The board certainly should regulate the use of e-cigarettes around students; but these are not cigarettes and do not deserve the same attention as cigarettes. They carry a substance, nicotine, that arguably may not be much more dangerous than caffeine. So far, we would never dream of banning caffeinated coffee from school buildings, even in front of children.
Smoking – More accurately, “vaping” e-cigarettes simply means that the “vaper” inhales vapor generated by a small battery-powered heating element that superheats the e-juice, turning it into the vapor. Most use propylene glycol, a substance used in fog machines at concerts and plays, as well as many foods and medicines.

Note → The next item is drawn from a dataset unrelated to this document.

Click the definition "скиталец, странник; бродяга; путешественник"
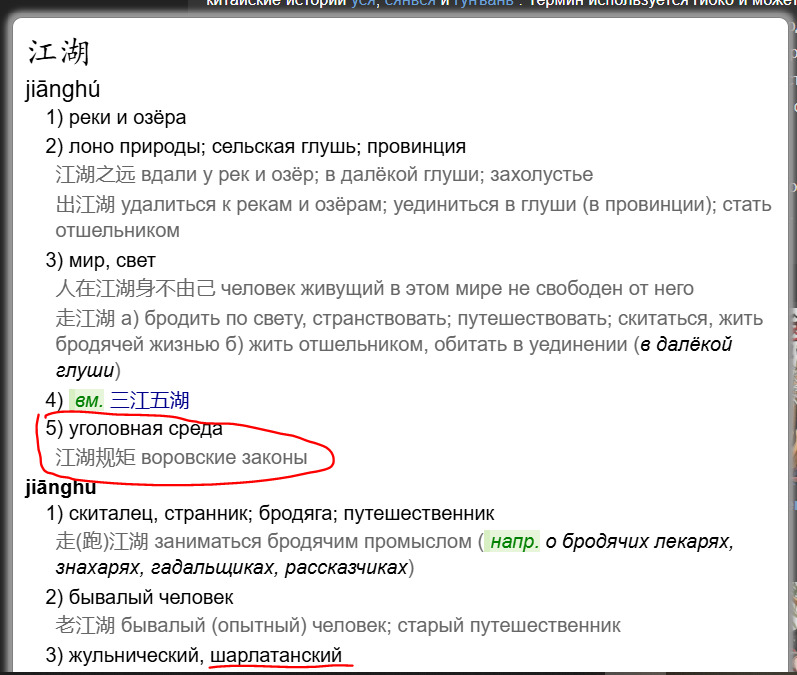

The danger in cigarettes, the reason our society has managed to work itself into a tizzy over them, is the smoke, which contains more than 4,000 chemicals and 40 to 60 carcinogens – depending on your source.
E-cigarettes contain a small handful of substances. Carcinogens are barely detectable and far below dangerous levels, according to a New Zealand study paid for by one of the manufacturers.
An FDA study found one sample from one company contained diethylene glycol, a component of anti-freeze. Since then, we’ve heard how these products contain anti-freeze. That brand doesn’t have the best reputation among “vapers” anyway, but the fact it was there is disturbing to all of us, just like finding impurities in food or anything else we might reasonably ingest.
The rest of the samples contained the proper ingredients, inm particular, propylene glycol, a substance that hasn’t been tested for sustained inhalation but has been tested in just about every other way, a substance that is deemed safe by the FDA. The e-juice also contains mainly distilled water, flavorings and nicotine. An alternative uses vegetable glycerin instead of propylene glycol. There is no smoke.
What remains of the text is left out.